If you have the time for it, I'd really appreciate your thoughts @jedbrown - I don't want to change things up if the result ends up being worse than what we had before.

Unit Syntax

It might be extendable to eventually do let vel_float: f64 = vel.in(Kilometer / Hour) which would be very nice. However, that is pretty futuristic at this point, since this requires - at the very least - const_trait_impl (
rust-lang/rust#67792) but in order to do this without any overhead, it might also require even more machinery that is futuristic at this point.

So after playing with this a little more I found out that there is a different aproach in which this actually works if implemented correctly. Will require a bit of magic to set it up properly, since the system needs to be able to track unit magnitudes at compile time (without const_float_arithmetic), but I wrote a basic proof of concept and integrating it in diman shouldn't be too much work, especially with #68, which I'd probably do first.

So what I am thinking of is taking this opportunity to really think about what kind of syntax/organization structure we want, because I'd prefer to get it right now and not to have to change it (too much) in the future, because that's a pretty breaking change.

In my playground crate, I currently implemented it so that the following example compiles:

use crate::units::{Meter, Second, s, m, Kilometer, Hour, Mile};

pub fn main() {
    let vel1 = 1.0 * m / s;
    let vel2 = (Meter / Second)::new(2.0);

    println!("{} m/s", vel1.value_in(Kilometer / Hour));
    println!("Rounded: {} mph", vel2.round_in(Mile / Hour));
}

I personally find this syntax really clear and nice to read (it's a shame it's value_in and not in but ok.
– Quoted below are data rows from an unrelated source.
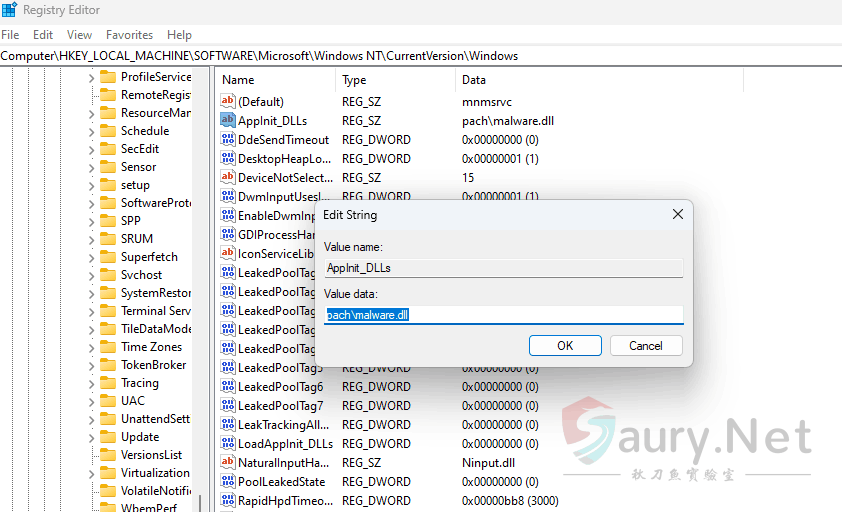This screenshot has height=512, width=842.
Task: Confirm the Edit String dialog with OK
Action: pyautogui.click(x=565, y=345)
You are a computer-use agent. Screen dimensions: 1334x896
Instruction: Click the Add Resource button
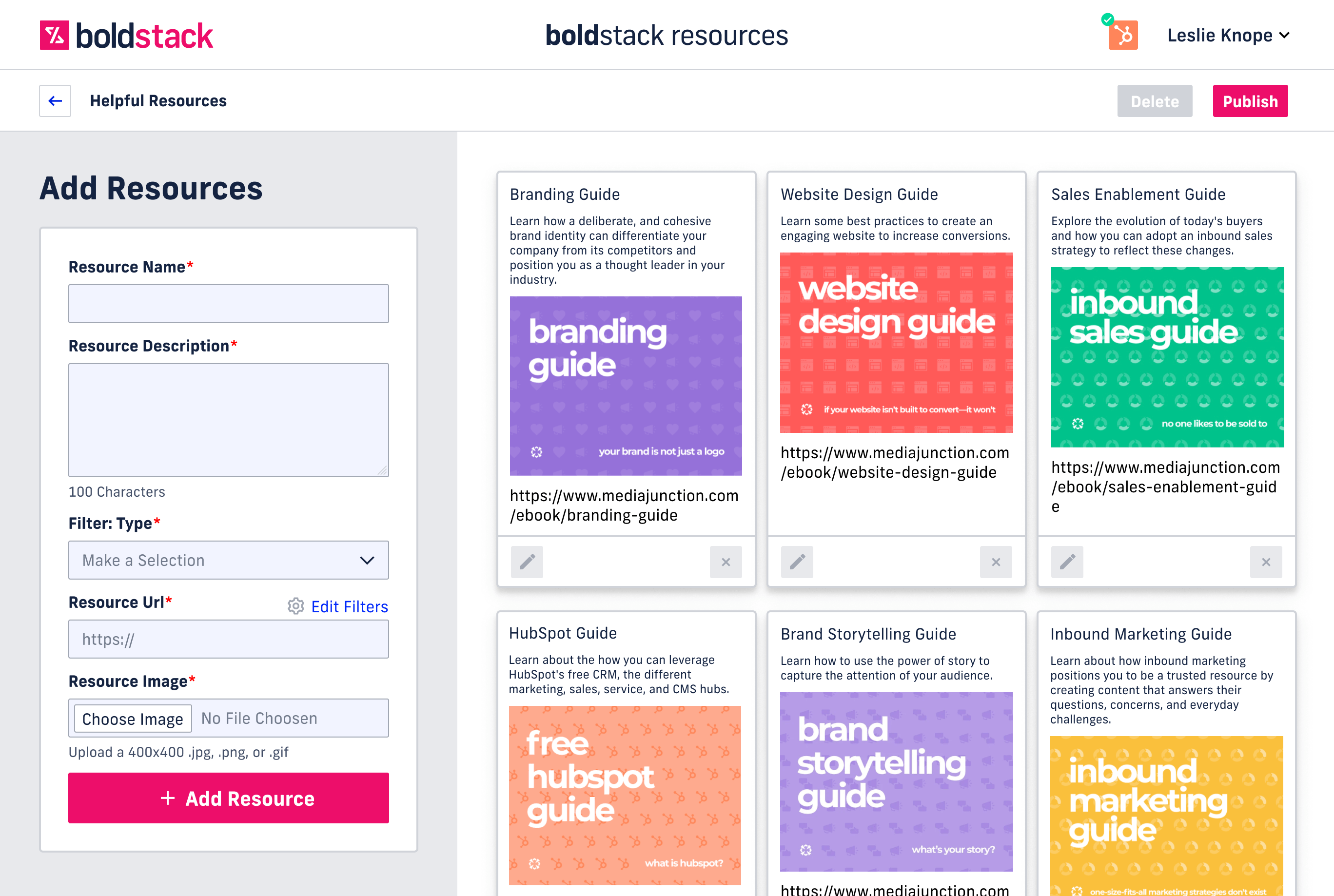(229, 798)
I'll survive).
New quantities can either be constructed by just multiplying them with the appropriate units, or alternatively by constructing the unit and then calling ::new on it. I am very glad this lets us delete the (thousands of) automatically generated methods as well.

The unit math is all evaluated at compile time, so no actual multiplication should be taking place at run time for the Kilometer / Hour expression. I'd still like to make sure by looking at the actual assembly at some point (there really is no code for it to execute at runtime, but you never know?).
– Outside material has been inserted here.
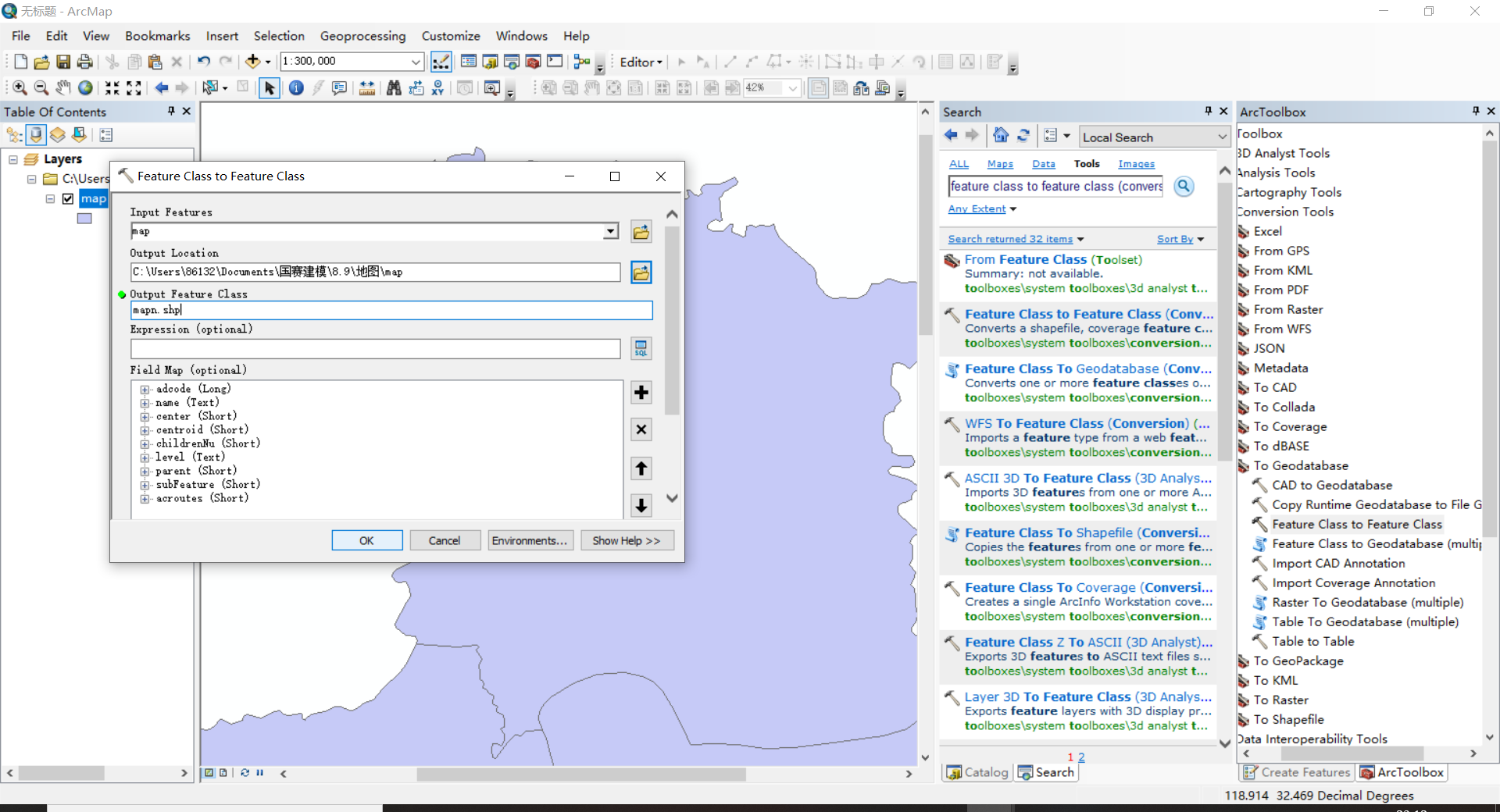The image size is (1500, 812).
Task: Expand the adcode (Long) field node
Action: [145, 389]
On a side note, I think this will also lay the groundwork for heavier compile-time analysis. For example, I think we might be able to analyze whether certain unit conversions are safe, but I haven't checked this.

Symbols: storage-type specific or not?

In the above code, symbols and units mean exactly the same thing.
However, in some cases, the compiler doesn't do perfect type inference and a type annotation for the storage type of the quantity will be required via something like
let velocity = 1.0f64 * m / s.
To prevent having to do this, I was thinking about differentiating between symbols (m, s) and the units (Meter, Second) and using the symbols as "dedicated constructors" by making them storage type specific, so that you'd do:

use crate::units::{Meter, Second, Kilometer, Hour, Mile};
use crate::units::f32::{s, m};

pub fn main() {
    let vel1 = 1.0 * m / s;
    let vel2 = (Meter / Second)::new(2.0);

    println!("{} m/s", vel1.value_in(Kilometer / Hour));
    println!("Rounded: {} mph", vel2.round_in(Mile / Hour));
}

while I'd keep the units for the storage type agnostic methods such as value_in and round_in.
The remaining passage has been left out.